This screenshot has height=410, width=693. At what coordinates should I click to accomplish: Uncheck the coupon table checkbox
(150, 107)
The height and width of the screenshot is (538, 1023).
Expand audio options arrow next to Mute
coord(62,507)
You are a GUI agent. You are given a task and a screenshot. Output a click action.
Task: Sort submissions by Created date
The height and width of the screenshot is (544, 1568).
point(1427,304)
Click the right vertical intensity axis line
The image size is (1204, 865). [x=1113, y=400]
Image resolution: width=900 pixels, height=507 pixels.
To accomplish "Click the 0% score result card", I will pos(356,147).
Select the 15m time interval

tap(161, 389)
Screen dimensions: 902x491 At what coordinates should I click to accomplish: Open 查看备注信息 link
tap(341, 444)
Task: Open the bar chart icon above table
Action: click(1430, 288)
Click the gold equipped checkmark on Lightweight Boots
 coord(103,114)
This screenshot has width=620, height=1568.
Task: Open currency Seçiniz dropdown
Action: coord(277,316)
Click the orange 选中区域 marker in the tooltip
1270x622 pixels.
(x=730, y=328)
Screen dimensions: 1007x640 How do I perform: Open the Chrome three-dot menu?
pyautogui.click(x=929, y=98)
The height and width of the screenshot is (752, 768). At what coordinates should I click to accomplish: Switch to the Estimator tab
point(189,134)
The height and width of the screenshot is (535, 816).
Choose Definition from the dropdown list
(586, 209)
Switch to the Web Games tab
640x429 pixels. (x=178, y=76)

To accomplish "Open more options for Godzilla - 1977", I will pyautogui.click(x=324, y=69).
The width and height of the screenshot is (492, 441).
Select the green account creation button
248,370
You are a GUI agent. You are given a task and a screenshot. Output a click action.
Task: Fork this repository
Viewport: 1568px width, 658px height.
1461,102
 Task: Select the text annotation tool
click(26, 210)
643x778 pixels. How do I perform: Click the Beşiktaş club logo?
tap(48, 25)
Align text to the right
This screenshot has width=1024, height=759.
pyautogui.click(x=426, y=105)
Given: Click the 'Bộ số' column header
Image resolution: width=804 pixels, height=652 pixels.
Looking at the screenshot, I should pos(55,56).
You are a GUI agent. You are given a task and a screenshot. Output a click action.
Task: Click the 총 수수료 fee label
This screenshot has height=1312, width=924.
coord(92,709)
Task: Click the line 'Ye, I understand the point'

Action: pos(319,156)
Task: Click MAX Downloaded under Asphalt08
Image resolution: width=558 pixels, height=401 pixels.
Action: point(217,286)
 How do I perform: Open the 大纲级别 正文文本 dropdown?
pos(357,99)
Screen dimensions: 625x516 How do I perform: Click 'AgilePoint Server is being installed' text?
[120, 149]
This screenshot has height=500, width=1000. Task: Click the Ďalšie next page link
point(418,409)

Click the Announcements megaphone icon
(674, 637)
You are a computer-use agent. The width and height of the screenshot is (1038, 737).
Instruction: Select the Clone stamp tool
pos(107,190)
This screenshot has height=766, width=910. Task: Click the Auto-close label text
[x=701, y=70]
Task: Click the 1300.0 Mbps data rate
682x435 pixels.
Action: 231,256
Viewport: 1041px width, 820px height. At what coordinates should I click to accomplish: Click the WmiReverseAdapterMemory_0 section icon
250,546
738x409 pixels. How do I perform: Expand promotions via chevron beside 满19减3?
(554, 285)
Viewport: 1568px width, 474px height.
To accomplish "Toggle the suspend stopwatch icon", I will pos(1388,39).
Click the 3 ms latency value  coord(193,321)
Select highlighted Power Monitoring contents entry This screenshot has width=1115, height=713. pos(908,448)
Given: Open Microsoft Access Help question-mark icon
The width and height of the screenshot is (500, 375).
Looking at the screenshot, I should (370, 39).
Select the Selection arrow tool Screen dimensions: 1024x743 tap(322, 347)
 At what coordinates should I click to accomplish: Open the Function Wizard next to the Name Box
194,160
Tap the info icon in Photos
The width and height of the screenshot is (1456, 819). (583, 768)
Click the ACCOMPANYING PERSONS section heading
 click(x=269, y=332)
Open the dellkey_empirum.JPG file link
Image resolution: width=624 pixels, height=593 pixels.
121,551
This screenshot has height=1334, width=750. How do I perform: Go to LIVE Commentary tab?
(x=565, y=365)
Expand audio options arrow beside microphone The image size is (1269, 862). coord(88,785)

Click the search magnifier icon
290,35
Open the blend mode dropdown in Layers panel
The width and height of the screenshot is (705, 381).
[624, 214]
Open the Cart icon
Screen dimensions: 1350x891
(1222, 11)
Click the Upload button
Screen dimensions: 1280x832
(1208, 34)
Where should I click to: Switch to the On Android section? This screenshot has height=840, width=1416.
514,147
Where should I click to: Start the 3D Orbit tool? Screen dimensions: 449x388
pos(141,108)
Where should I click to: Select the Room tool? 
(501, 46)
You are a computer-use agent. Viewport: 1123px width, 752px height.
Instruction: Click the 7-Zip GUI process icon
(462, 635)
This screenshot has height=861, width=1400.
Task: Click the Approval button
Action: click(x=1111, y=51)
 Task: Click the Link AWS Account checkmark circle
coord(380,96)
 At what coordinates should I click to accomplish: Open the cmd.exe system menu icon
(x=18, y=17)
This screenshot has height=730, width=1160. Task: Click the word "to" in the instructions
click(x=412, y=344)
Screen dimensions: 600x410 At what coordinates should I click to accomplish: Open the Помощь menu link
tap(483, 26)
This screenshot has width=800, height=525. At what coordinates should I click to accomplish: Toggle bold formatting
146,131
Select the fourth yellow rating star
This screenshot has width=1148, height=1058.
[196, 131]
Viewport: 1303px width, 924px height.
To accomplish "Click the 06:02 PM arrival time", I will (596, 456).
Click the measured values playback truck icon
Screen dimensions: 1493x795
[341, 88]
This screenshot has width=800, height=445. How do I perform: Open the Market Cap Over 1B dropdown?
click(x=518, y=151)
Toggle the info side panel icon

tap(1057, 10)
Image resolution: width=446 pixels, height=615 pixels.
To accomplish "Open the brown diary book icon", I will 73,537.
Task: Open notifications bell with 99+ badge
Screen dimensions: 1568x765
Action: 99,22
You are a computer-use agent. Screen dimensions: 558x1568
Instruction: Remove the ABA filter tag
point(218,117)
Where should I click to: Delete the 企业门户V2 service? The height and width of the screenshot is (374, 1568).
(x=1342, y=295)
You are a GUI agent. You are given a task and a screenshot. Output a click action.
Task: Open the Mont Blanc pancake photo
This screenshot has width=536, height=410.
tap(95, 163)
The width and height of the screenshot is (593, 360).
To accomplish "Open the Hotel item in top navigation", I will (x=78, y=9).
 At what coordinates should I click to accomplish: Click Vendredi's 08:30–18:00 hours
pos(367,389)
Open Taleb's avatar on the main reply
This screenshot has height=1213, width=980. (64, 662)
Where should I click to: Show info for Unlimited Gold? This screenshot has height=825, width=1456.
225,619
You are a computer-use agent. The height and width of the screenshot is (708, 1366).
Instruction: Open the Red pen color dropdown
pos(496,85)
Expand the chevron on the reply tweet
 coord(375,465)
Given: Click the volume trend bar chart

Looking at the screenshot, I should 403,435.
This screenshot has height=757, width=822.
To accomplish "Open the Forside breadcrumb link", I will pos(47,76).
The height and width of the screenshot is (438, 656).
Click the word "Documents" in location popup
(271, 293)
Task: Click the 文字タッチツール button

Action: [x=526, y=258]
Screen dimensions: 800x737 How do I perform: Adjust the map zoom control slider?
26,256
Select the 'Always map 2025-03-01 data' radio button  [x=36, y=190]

:::::

- ACTION ITEM
The reply is to be an exact repeat of the records above.

- WRITTEN ANSWER
This screenshot has height=410, width=693. At what coordinates should I click to accomplish: Uncheck the coupon table checkbox
(150, 107)
The height and width of the screenshot is (538, 1023).
Expand audio options arrow next to Mute
coord(62,507)
You are a GUI agent. You are given a task and a screenshot. Output a click action.
Task: Sort submissions by Created date
The height and width of the screenshot is (544, 1568).
point(1427,304)
Click the right vertical intensity axis line
The image size is (1204, 865). [x=1113, y=400]
Image resolution: width=900 pixels, height=507 pixels.
To accomplish "Click the 0% score result card", I will pos(356,147).
Select the 15m time interval

tap(161, 389)
Screen dimensions: 902x491 At what coordinates should I click to accomplish: Open 查看备注信息 link
tap(341, 444)
Task: Open the bar chart icon above table
Action: click(1430, 288)
Click the gold equipped checkmark on Lightweight Boots
 coord(103,114)
This screenshot has width=620, height=1568.
Task: Open currency Seçiniz dropdown
Action: coord(277,316)
Click the orange 选中区域 marker in the tooltip
1270x622 pixels.
(x=730, y=328)
Screen dimensions: 1007x640 How do I perform: Open the Chrome three-dot menu?
pyautogui.click(x=929, y=98)
The height and width of the screenshot is (752, 768). At what coordinates should I click to accomplish: Switch to the Estimator tab
point(189,134)
The height and width of the screenshot is (535, 816).
Choose Definition from the dropdown list
(586, 209)
Switch to the Web Games tab
640x429 pixels. (x=178, y=76)

To accomplish "Open more options for Godzilla - 1977", I will pyautogui.click(x=324, y=69).
The width and height of the screenshot is (492, 441).
Select the green account creation button
248,370
You are a GUI agent. You are given a task and a screenshot. Output a click action.
Task: Fork this repository
Viewport: 1568px width, 658px height.
1461,102
 Task: Select the text annotation tool
click(26, 210)
643x778 pixels. How do I perform: Click the Beşiktaş club logo?
tap(48, 25)
Align text to the right
This screenshot has width=1024, height=759.
pyautogui.click(x=426, y=105)
Given: Click the 'Bộ số' column header
Image resolution: width=804 pixels, height=652 pixels.
Looking at the screenshot, I should pos(55,56).
You are a GUI agent. You are given a task and a screenshot. Output a click action.
Task: Click the 총 수수료 fee label
This screenshot has height=1312, width=924.
coord(92,709)
Task: Click the line 'Ye, I understand the point'

Action: pos(319,156)
Task: Click MAX Downloaded under Asphalt08
Image resolution: width=558 pixels, height=401 pixels.
Action: point(217,286)
 How do I perform: Open the 大纲级别 正文文本 dropdown?
pos(357,99)
Screen dimensions: 625x516 How do I perform: Click 'AgilePoint Server is being installed' text?
[120, 149]
This screenshot has height=500, width=1000. Task: Click the Ďalšie next page link
point(418,409)

Click the Announcements megaphone icon
(674, 637)
You are a computer-use agent. The width and height of the screenshot is (1038, 737).
Instruction: Select the Clone stamp tool
pos(107,190)
This screenshot has height=766, width=910. Task: Click the Auto-close label text
[x=701, y=70]
Task: Click the 1300.0 Mbps data rate
682x435 pixels.
Action: 231,256
Viewport: 1041px width, 820px height. At what coordinates should I click to accomplish: Click the WmiReverseAdapterMemory_0 section icon
250,546
738x409 pixels. How do I perform: Expand promotions via chevron beside 满19减3?
(554, 285)
Viewport: 1568px width, 474px height.
To accomplish "Toggle the suspend stopwatch icon", I will pos(1388,39).
Click the 3 ms latency value  coord(193,321)
Select highlighted Power Monitoring contents entry This screenshot has width=1115, height=713. pos(908,448)
Given: Open Microsoft Access Help question-mark icon
The width and height of the screenshot is (500, 375).
Looking at the screenshot, I should (370, 39).
Select the Selection arrow tool Screen dimensions: 1024x743 tap(322, 347)
 At what coordinates should I click to accomplish: Open the Function Wizard next to the Name Box
194,160
Tap the info icon in Photos
The width and height of the screenshot is (1456, 819). (583, 768)
Click the ACCOMPANYING PERSONS section heading
 click(x=269, y=332)
Open the dellkey_empirum.JPG file link
Image resolution: width=624 pixels, height=593 pixels.
121,551
This screenshot has height=1334, width=750. How do I perform: Go to LIVE Commentary tab?
(x=565, y=365)
Expand audio options arrow beside microphone The image size is (1269, 862). coord(88,785)

Click the search magnifier icon
290,35
Open the blend mode dropdown in Layers panel
The width and height of the screenshot is (705, 381).
[624, 214]
Open the Cart icon
Screen dimensions: 1350x891
(1222, 11)
Click the Upload button
Screen dimensions: 1280x832
(1208, 34)
Where should I click to: Switch to the On Android section? This screenshot has height=840, width=1416.
514,147
Where should I click to: Start the 3D Orbit tool? Screen dimensions: 449x388
pos(141,108)
Where should I click to: Select the Room tool? 
(501, 46)
You are a computer-use agent. Viewport: 1123px width, 752px height.
Instruction: Click the 7-Zip GUI process icon
(462, 635)
This screenshot has height=861, width=1400.
Task: Click the Approval button
Action: click(x=1111, y=51)
 Task: Click the Link AWS Account checkmark circle
coord(380,96)
 At what coordinates should I click to accomplish: Open the cmd.exe system menu icon
(x=18, y=17)
This screenshot has height=730, width=1160. Task: Click the word "to" in the instructions
click(x=412, y=344)
Screen dimensions: 600x410 At what coordinates should I click to accomplish: Open the Помощь menu link
tap(483, 26)
This screenshot has width=800, height=525. At what coordinates should I click to accomplish: Toggle bold formatting
146,131
Select the fourth yellow rating star
This screenshot has width=1148, height=1058.
[196, 131]
Viewport: 1303px width, 924px height.
To accomplish "Click the 06:02 PM arrival time", I will (596, 456).
Click the measured values playback truck icon
Screen dimensions: 1493x795
[341, 88]
This screenshot has width=800, height=445. How do I perform: Open the Market Cap Over 1B dropdown?
click(x=518, y=151)
Toggle the info side panel icon

tap(1057, 10)
Image resolution: width=446 pixels, height=615 pixels.
To accomplish "Open the brown diary book icon", I will 73,537.
Task: Open notifications bell with 99+ badge
Screen dimensions: 1568x765
Action: 99,22
You are a computer-use agent. Screen dimensions: 558x1568
Instruction: Remove the ABA filter tag
point(218,117)
Where should I click to: Delete the 企业门户V2 service? The height and width of the screenshot is (374, 1568).
(x=1342, y=295)
You are a GUI agent. You are given a task and a screenshot. Output a click action.
Task: Open the Mont Blanc pancake photo
This screenshot has width=536, height=410.
tap(95, 163)
The width and height of the screenshot is (593, 360).
To accomplish "Open the Hotel item in top navigation", I will (x=78, y=9).
 At what coordinates should I click to accomplish: Click Vendredi's 08:30–18:00 hours
pos(367,389)
Open Taleb's avatar on the main reply
This screenshot has height=1213, width=980. (64, 662)
Where should I click to: Show info for Unlimited Gold? This screenshot has height=825, width=1456.
225,619
You are a computer-use agent. The height and width of the screenshot is (708, 1366).
Instruction: Open the Red pen color dropdown
pos(496,85)
Expand the chevron on the reply tweet
 coord(375,465)
Given: Click the volume trend bar chart

Looking at the screenshot, I should 403,435.
This screenshot has height=757, width=822.
To accomplish "Open the Forside breadcrumb link", I will pos(47,76).
The height and width of the screenshot is (438, 656).
Click the word "Documents" in location popup
(271, 293)
Task: Click the 文字タッチツール button

Action: [x=526, y=258]
Screen dimensions: 800x737 How do I perform: Adjust the map zoom control slider?
26,256
Select the 'Always map 2025-03-01 data' radio button  [x=36, y=190]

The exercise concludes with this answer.